§ Records provided:
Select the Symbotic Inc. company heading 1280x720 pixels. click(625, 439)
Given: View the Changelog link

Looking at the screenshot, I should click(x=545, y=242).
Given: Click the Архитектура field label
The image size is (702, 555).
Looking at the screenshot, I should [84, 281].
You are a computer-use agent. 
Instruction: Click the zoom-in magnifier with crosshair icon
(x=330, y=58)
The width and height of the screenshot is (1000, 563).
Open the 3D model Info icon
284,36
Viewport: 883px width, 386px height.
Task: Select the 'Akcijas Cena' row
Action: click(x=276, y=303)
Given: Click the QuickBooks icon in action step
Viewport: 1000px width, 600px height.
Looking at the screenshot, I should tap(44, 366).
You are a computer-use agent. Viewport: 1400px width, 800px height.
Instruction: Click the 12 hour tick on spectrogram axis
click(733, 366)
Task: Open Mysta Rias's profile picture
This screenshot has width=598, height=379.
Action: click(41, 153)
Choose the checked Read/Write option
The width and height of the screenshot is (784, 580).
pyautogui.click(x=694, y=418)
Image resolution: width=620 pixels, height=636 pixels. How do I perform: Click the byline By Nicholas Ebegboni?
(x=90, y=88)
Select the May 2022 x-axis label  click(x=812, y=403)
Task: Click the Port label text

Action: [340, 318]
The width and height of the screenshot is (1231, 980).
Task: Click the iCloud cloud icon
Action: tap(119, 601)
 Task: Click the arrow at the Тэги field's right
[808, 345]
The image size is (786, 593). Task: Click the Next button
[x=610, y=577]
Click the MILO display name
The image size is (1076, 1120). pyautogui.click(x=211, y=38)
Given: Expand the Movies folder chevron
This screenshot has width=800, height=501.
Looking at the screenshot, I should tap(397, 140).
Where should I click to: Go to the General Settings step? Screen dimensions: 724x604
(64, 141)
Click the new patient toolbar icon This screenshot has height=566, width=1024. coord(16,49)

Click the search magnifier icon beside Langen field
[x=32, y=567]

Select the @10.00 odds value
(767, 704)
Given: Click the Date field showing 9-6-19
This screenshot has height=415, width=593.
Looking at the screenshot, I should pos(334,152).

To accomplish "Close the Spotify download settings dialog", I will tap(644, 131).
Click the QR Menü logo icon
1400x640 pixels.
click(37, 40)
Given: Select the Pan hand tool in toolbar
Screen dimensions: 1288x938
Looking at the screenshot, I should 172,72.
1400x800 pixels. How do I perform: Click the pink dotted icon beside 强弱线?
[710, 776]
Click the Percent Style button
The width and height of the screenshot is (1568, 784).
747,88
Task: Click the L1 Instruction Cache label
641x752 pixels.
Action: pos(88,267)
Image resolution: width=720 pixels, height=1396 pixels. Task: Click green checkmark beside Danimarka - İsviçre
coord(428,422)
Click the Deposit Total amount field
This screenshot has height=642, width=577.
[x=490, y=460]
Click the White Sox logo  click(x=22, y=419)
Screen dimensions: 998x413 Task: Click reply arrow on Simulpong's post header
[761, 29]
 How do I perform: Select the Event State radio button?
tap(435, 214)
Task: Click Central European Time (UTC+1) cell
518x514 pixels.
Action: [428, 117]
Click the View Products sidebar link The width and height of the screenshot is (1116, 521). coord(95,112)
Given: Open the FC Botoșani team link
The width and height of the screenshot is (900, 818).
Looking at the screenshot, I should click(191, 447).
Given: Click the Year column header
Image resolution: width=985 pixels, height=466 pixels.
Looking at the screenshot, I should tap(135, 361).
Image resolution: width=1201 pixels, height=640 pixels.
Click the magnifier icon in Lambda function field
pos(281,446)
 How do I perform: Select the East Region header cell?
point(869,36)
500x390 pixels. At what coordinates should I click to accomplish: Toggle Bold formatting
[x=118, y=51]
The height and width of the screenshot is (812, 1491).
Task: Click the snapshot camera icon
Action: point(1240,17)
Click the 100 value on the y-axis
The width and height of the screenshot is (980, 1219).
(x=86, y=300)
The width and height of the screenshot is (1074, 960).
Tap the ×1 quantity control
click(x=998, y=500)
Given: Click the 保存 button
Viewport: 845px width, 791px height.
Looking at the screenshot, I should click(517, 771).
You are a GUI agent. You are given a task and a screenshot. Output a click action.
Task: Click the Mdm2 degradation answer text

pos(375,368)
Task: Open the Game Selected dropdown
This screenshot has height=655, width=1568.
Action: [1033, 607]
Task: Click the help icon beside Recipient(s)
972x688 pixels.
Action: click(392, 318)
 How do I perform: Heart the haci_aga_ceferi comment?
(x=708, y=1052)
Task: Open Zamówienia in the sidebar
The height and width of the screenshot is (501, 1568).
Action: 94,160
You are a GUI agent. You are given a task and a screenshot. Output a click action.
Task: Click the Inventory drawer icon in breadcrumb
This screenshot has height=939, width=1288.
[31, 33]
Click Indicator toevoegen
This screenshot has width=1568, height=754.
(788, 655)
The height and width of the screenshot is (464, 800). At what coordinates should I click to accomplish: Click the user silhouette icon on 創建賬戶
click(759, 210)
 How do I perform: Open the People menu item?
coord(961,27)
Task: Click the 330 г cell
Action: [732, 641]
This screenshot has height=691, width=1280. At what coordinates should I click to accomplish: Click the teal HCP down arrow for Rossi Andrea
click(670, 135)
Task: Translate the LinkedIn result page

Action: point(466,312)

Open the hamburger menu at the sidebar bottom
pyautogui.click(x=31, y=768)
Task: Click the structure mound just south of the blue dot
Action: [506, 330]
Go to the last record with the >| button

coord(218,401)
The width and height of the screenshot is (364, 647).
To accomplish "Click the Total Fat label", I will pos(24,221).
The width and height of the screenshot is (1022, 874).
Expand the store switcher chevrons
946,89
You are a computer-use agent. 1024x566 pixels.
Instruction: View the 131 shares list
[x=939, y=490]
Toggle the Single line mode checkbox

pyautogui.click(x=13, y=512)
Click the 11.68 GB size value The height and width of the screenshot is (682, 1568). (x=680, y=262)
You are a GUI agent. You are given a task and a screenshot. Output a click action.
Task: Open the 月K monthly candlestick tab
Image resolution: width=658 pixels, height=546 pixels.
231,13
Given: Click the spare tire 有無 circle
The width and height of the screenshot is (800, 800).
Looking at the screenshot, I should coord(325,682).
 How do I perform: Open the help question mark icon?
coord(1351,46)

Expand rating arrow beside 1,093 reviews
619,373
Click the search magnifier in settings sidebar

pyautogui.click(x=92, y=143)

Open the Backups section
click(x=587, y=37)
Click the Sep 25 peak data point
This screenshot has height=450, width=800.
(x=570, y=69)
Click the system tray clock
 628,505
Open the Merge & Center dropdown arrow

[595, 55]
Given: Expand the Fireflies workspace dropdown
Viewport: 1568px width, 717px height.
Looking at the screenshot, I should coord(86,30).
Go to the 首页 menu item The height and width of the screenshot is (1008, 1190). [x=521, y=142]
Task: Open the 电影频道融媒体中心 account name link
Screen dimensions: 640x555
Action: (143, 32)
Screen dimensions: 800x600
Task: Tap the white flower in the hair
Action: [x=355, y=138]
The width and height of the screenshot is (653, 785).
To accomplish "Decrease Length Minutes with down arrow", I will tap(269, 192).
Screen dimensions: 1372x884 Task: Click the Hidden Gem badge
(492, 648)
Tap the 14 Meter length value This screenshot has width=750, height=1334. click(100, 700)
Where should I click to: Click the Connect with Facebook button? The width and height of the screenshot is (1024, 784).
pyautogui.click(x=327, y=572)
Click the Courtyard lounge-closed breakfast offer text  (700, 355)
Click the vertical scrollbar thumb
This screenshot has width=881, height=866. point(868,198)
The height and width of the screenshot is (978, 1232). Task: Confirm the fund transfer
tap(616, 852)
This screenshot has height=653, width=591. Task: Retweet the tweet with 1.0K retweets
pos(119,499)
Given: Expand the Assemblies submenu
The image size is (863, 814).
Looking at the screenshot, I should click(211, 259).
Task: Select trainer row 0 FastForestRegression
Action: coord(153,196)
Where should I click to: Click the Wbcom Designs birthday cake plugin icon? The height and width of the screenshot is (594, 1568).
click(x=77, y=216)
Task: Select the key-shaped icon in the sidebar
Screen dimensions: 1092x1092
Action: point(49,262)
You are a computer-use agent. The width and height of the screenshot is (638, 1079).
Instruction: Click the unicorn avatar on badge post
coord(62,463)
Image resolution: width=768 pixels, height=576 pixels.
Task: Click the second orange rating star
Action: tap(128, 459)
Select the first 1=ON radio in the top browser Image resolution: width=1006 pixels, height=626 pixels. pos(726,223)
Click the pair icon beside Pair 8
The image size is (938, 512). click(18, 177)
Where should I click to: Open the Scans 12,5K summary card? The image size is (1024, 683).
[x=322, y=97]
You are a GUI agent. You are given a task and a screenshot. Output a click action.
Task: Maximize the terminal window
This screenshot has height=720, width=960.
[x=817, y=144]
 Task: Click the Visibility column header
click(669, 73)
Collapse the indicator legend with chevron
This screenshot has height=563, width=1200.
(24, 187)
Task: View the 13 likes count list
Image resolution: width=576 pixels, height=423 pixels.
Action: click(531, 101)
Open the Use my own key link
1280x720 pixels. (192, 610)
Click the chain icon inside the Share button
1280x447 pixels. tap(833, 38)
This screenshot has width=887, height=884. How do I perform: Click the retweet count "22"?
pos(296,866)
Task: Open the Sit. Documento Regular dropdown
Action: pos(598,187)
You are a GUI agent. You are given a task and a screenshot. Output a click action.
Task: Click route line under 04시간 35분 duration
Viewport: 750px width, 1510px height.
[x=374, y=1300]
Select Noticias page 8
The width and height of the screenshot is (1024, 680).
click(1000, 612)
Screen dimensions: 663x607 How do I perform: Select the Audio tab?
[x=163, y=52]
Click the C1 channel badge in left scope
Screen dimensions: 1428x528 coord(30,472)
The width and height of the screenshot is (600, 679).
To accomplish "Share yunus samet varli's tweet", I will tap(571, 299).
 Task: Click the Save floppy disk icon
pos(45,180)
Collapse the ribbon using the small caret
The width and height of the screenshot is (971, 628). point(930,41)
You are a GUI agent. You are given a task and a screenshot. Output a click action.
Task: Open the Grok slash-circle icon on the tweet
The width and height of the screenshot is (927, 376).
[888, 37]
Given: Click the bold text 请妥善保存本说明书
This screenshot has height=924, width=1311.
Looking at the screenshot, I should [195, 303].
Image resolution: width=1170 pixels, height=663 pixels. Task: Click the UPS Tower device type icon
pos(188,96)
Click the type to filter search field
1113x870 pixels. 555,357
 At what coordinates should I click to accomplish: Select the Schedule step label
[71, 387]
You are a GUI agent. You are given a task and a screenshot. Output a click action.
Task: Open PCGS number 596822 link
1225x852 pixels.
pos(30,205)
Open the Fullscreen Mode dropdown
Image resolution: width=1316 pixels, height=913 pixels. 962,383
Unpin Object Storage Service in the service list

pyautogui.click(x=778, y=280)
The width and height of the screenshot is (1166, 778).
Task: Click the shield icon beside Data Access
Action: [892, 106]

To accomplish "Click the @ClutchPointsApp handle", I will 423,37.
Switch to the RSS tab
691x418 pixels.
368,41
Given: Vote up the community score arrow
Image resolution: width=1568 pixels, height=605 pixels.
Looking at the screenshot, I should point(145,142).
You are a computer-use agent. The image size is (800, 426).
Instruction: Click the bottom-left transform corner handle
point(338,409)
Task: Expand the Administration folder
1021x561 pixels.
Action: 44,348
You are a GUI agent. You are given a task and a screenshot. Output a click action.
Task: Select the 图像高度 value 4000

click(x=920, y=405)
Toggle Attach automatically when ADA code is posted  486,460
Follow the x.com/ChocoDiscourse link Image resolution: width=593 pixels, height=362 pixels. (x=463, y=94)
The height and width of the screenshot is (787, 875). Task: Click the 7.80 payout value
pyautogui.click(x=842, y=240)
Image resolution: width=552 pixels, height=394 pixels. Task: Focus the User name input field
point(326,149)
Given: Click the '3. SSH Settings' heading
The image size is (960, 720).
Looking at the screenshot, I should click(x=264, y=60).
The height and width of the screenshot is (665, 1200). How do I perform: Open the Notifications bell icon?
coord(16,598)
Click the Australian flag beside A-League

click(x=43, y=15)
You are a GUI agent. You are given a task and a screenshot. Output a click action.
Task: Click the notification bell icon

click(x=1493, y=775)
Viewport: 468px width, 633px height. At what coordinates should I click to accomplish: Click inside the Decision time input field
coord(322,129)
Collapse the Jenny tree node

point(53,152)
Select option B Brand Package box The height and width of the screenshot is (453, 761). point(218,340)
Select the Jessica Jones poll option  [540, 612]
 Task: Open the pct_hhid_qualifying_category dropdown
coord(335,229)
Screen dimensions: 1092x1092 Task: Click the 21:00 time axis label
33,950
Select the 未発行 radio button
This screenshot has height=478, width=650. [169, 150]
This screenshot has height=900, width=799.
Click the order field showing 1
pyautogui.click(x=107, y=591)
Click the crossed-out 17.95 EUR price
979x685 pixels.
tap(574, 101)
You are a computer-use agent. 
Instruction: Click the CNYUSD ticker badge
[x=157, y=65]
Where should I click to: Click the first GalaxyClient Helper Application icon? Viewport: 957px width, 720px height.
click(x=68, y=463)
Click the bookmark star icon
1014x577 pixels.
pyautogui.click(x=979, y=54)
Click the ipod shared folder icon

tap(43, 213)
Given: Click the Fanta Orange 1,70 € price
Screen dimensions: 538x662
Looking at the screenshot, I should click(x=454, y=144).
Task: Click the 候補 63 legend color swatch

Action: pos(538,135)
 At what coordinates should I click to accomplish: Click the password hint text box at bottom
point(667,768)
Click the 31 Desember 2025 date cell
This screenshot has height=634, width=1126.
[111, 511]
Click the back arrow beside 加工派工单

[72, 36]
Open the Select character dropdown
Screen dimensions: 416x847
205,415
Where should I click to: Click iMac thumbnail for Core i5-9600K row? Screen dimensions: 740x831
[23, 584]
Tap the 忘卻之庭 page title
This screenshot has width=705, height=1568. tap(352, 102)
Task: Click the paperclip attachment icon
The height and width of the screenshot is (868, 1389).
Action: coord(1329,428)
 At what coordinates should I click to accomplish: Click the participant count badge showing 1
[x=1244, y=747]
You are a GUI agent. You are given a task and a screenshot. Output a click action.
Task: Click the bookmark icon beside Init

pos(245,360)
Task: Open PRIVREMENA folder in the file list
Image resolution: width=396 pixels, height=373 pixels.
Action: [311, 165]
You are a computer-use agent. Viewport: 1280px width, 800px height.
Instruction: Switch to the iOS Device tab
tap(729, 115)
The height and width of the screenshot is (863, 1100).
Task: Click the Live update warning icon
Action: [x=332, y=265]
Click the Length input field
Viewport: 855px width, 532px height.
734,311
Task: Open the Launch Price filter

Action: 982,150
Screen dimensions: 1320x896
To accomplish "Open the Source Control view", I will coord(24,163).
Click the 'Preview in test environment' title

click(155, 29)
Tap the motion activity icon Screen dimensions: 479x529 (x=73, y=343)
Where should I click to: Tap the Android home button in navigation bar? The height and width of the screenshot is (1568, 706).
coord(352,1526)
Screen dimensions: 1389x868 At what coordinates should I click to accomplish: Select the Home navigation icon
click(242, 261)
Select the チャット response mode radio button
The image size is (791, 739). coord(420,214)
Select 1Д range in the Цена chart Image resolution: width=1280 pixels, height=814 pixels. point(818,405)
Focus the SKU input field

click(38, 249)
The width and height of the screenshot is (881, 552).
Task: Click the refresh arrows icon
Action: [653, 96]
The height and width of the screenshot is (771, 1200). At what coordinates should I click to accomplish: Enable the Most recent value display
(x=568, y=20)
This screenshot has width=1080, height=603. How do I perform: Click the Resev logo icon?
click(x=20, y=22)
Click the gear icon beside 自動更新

§ What you are asked to do:
The response consists of the lines above that contain "circle".

§ Solution below:
Given: Click the spare tire 有無 circle
Task: Open the Grok slash-circle icon on the tweet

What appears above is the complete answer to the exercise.